To do> Reproduce, without alteration, the lines from the one containing "You are a GUI" through the one containing "(x=479, y=267)", both ends included.

Extracted material>
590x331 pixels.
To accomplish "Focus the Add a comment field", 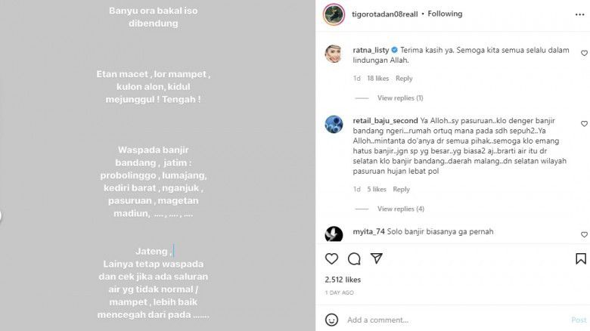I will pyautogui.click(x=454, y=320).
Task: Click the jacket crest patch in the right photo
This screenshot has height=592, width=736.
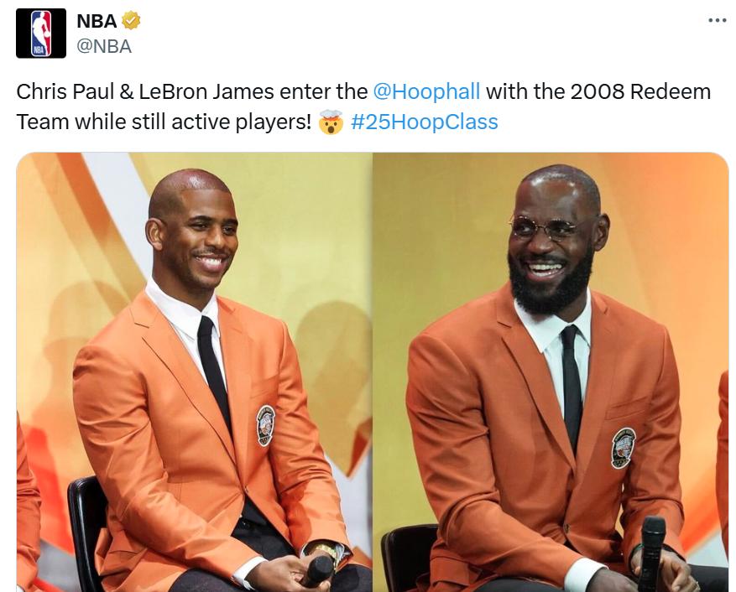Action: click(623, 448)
--
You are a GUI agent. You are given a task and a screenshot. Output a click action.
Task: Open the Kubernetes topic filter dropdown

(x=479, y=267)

Answer to this task>
You are a GUI agent. You are given a task and a screenshot. Output a click action.
Task: Open the Kubernetes topic filter dropdown

(x=479, y=267)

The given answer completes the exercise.